◆ **Extracted text**

# # #

In the public sector, 289 of the 298 patients (97.0%) provided data on annual income. Of these, 184 (63.7%) had an annual income of less than $10,000, 69 (23.9%) had an income between $10,000 and $35,000, and 36 (12.5%) had an income of $35,000 or more. Of the 213 patients excluded under the social instability criteria, 157 (73.7%) had less than $10,000 income, 40 (18.8%) had an income between $10,000 and $35,000, and 16 (7.5%) had an income greater than $35,000. In contrast, the 76 patients included under this criteria had significantly higher incomes: 27 (35.5%) had less than $10,000, 29 (38.2%) had between $10,000–$35,000, and 20 (26.3%) had greater than $35,000 (χ2=37.54, df=2, p<0.0001). Similarly, under the residential instability criterion, the 126 excluded patients had significantly lower incomes (χ2=8.91, df=2, p<0.01) than the 163 included patients (e.g., 73.0% of excluded patients [N=92] had less than $10,000 income versus 56.4% of included patients [N=92]). Under the criterion of noncompliance/lack of motivation, the tendency for excluded patients (N=32, 11.1%) to have lower incomes than included patients (N=257, 88.9%), approached but did not attain significance (χ2=6.72, df=2, p=0.03).

In the private sector, 289 of the 295 patients provided income data. Of these, 83 (28.7%) had less than $10,000 annual income, 84 (29.1%) had between $10,000–$35,000 income, and 122 (42.2%) had an income of over $35,000. In general, the eight exclusion criteria disproportionately excluded low-income patients. The pattern of those results approaching or attaining significance can most easily be summarized by reporting the proportion of excluded and included patients under each criterion that lived in extreme poverty (i.e., had less than $10,000 annual income): psychiatric/emotional problems (66 of 149 excluded patients [44.3%] lived in poverty versus 17 of 140 included patients [12.1%]; χ2=37.25, df=2, p<0.0001), medical problems (37 of 115 excluded patients [32.2%] versus 47 of 175 included patients [26.9%]; χ2=6.59, df=2, p=0.04), drug dependence (57 of 160 excluded patients [35.6%] versus 26 of 128 included patients [20.3%]; χ2=10.00, df=2, p<0.01), unsuccessful prior alcohol treatment (65 of 167 excluded patients [38.9%] versus 18 of 122 included patients [14.8%]; χ2=25.94, df=2, p<0.0001), social instability (64 of 117 excluded patients [54.7%] versus 19 of 171 included patients [11.1%]; not a significant difference), and residential instability (26 of 50 excluded patients [52.0%] versus 57 of 239 included patients [23.8%]; not a significant difference).

To summarize, in both service systems and particularly in private programs, exclusion criteria significantly reduced the proportion of low-income patients who would have been eligible to participate in a hypothetical research study.

# # #

(Stored items from a collection)
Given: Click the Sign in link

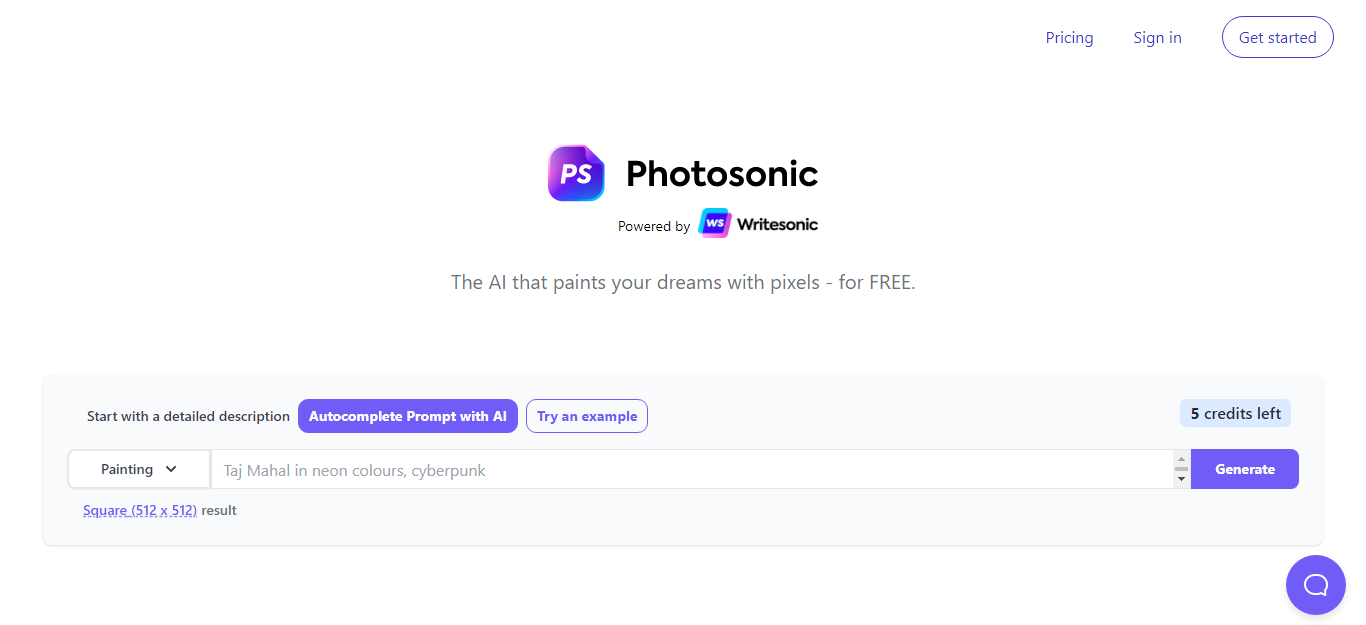Looking at the screenshot, I should pos(1157,37).

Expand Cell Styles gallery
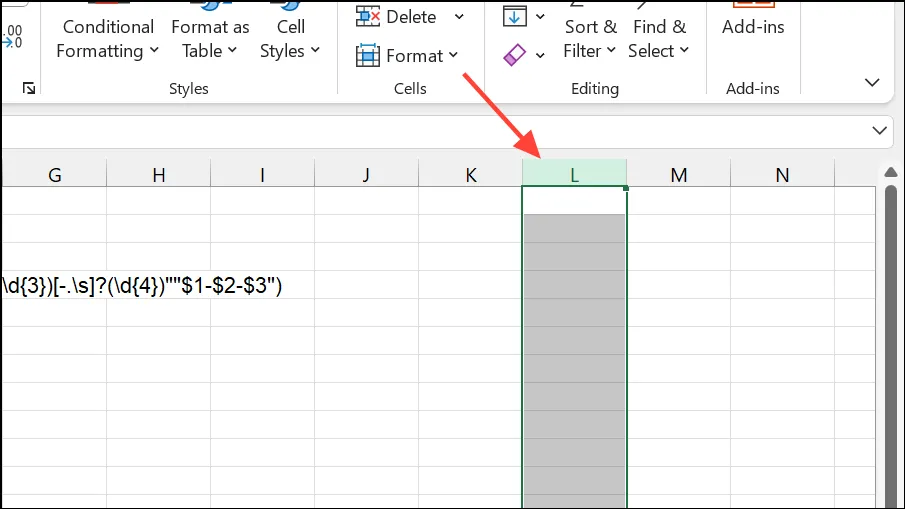coord(290,39)
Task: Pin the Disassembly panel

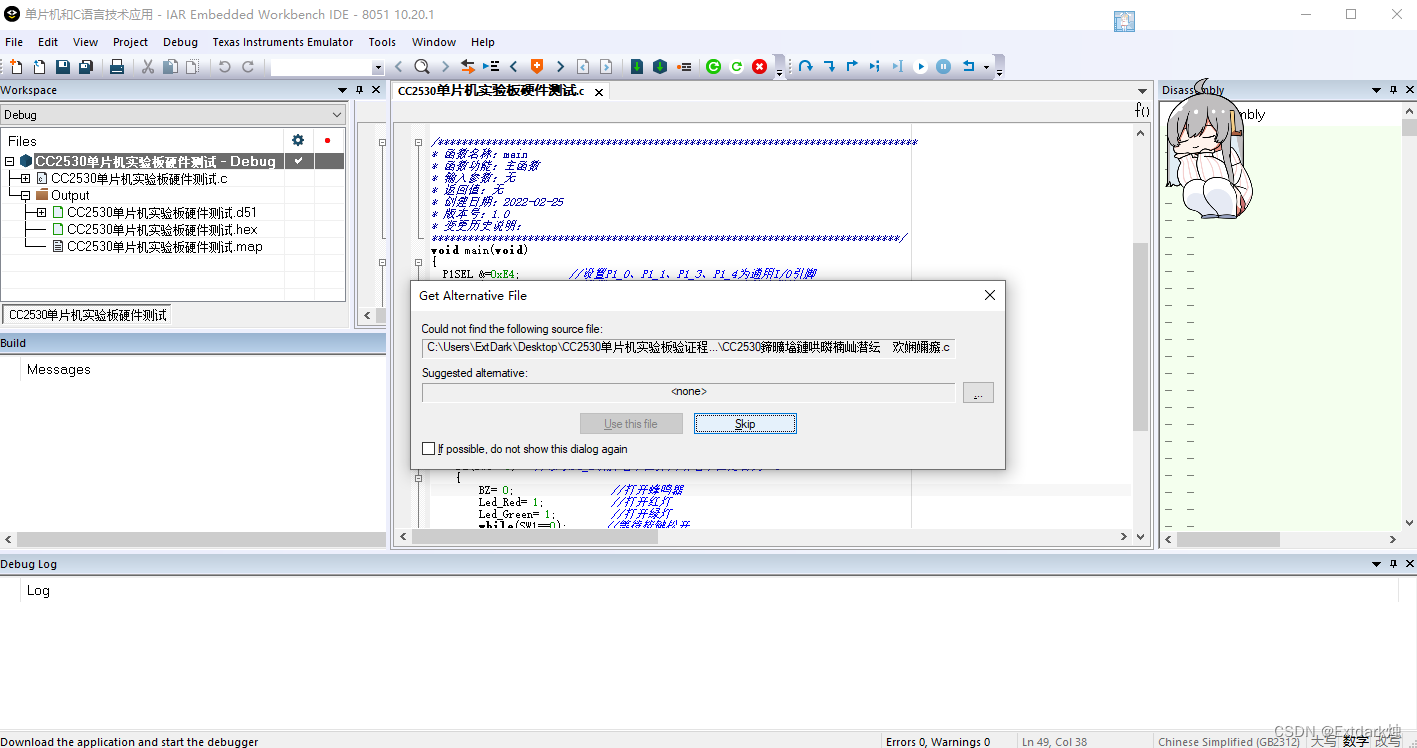Action: (x=1391, y=89)
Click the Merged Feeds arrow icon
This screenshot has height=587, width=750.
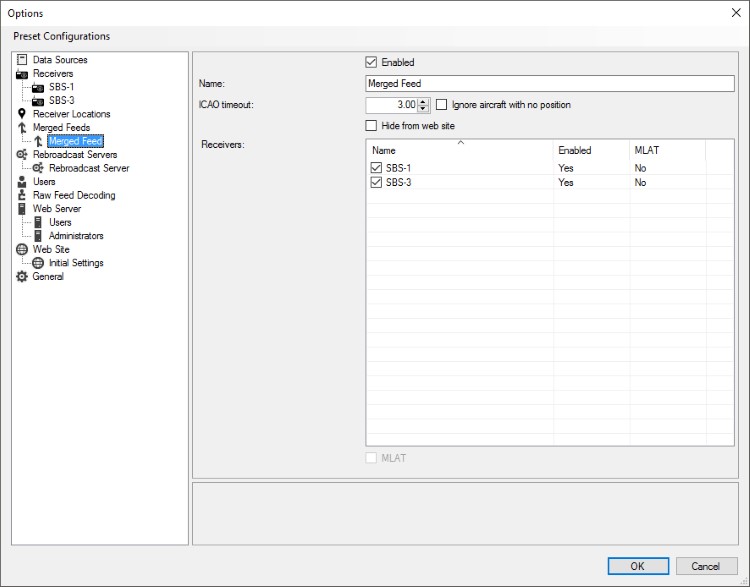pos(22,128)
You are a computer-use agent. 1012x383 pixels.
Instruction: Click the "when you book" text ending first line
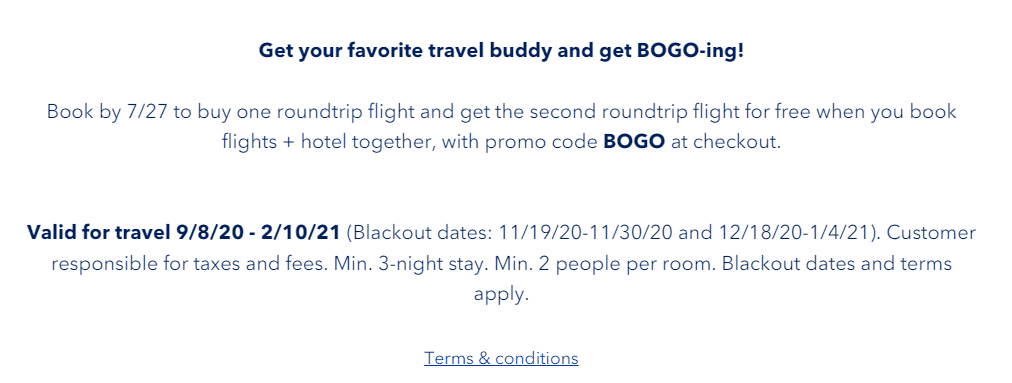point(887,112)
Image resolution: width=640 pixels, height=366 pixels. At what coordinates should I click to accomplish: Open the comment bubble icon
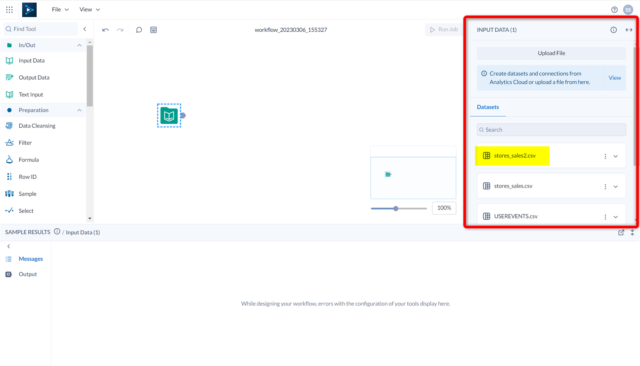(x=139, y=30)
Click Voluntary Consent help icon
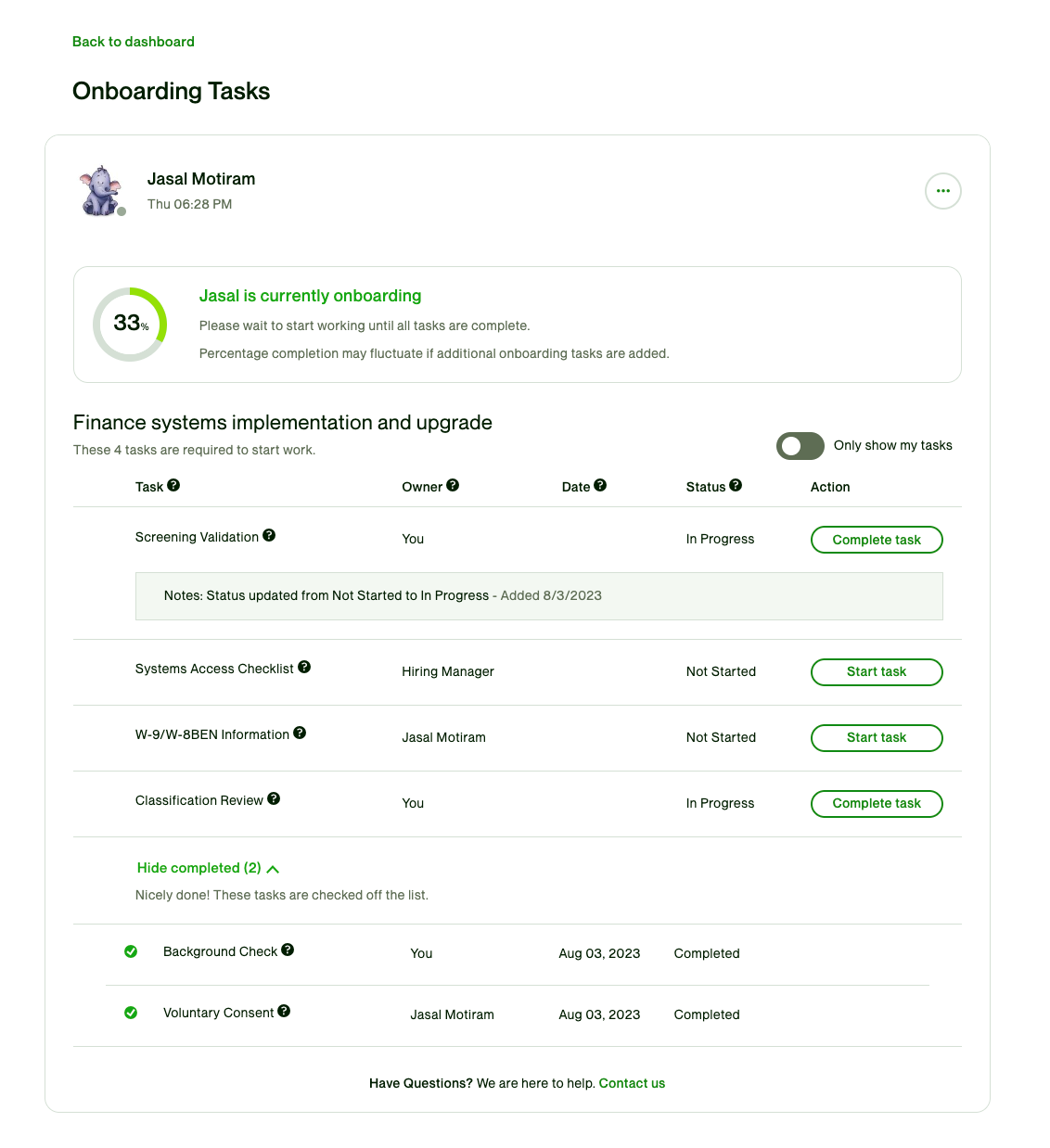1050x1148 pixels. coord(284,1011)
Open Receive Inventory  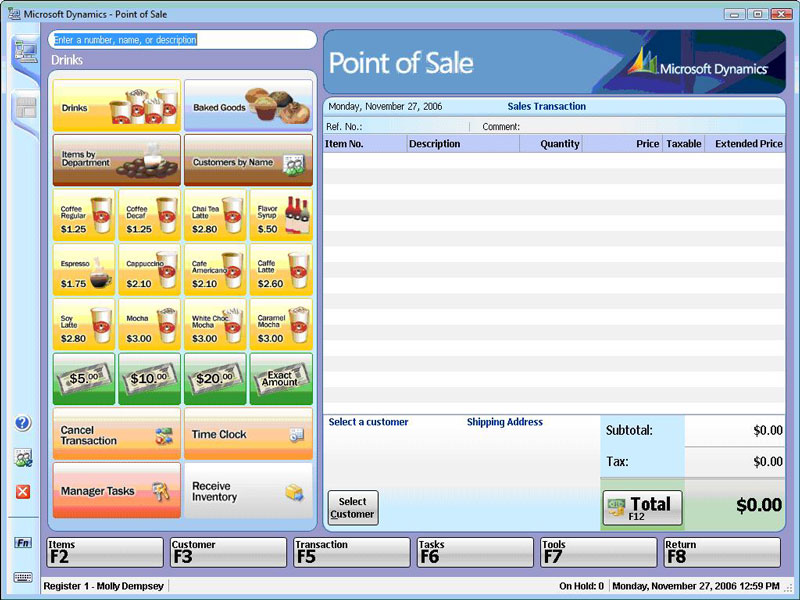coord(248,490)
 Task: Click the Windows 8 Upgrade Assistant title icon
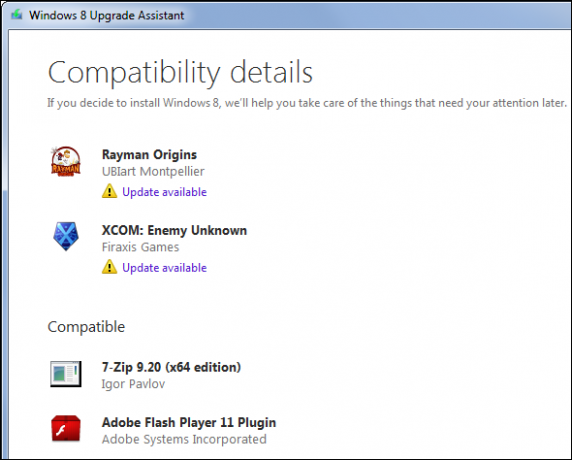16,15
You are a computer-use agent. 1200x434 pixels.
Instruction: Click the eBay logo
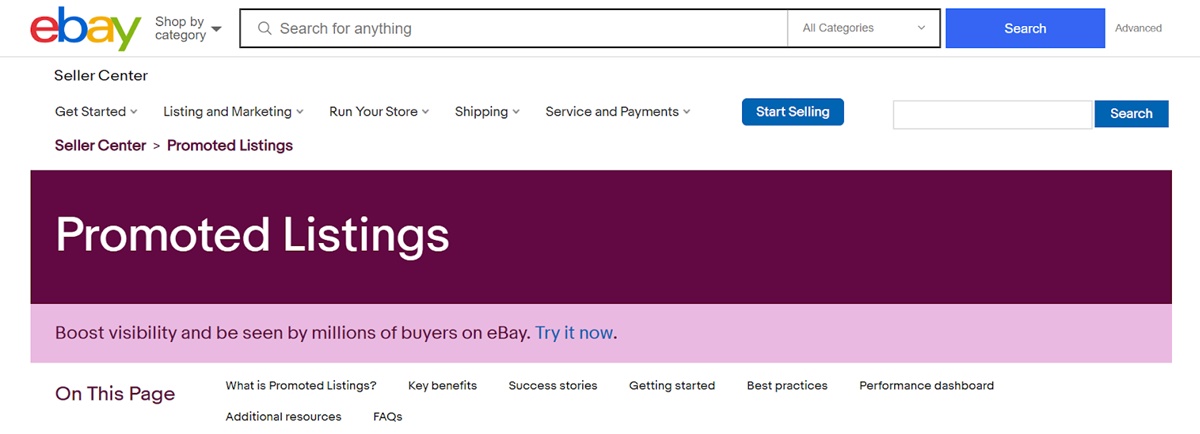tap(85, 29)
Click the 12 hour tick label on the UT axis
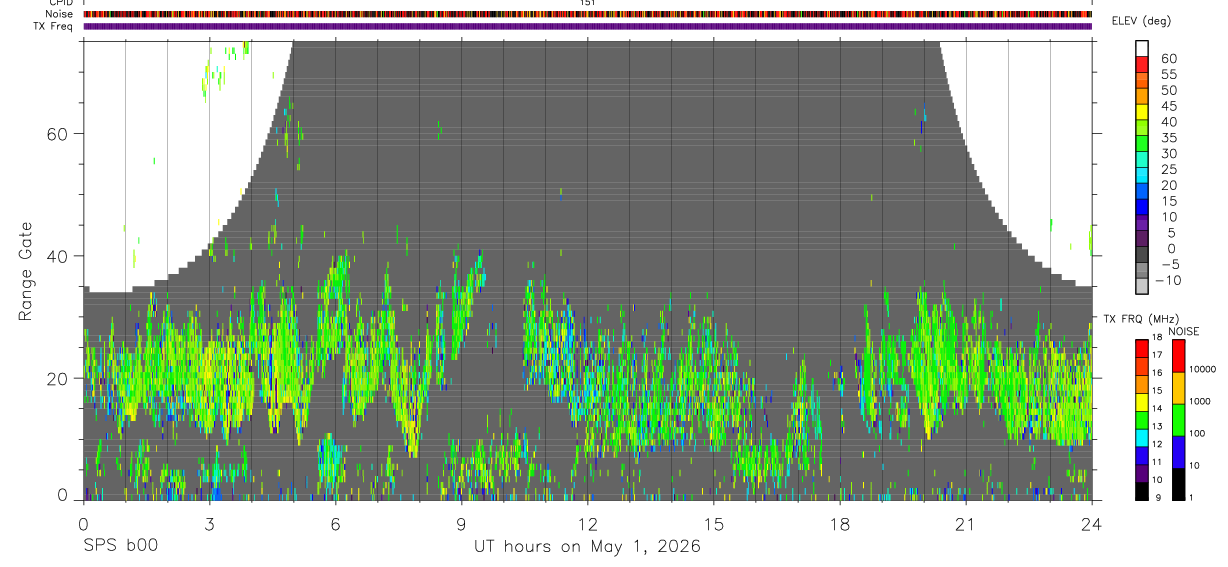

# # #

◆ **Using the information**
1. Reproduce the passage on income and exclusion criteria word for word, everything from "To summarize, in" down to "hypothetical research study.".
2. Decide whether each statement agrees with the passage on income and exclusion criteria, and answer yes or no, quoting the words that decide it. (a) In the public sector, 289 of 298 patients gave data on annual income. (b) In the public sector, the income difference under the noncompliance/lack of motivation criterion reached significance. (c) In the private sector, 122 patients had an income of over $35,000.

◆ **Response list**
1.
To summarize, in both service systems and particularly in private programs, exclusion criteria significantly reduced the proportion of low-income patients who would have been eligible to participate in a hypothetical research study.

2.
(a) Yes: "In the public sector, 289 of the 298 patients (97.0%) provided data on annual income."
(b) No: "approached but did not attain significance"
(c) Yes: "122 (42.2%) had an income of over $35,000"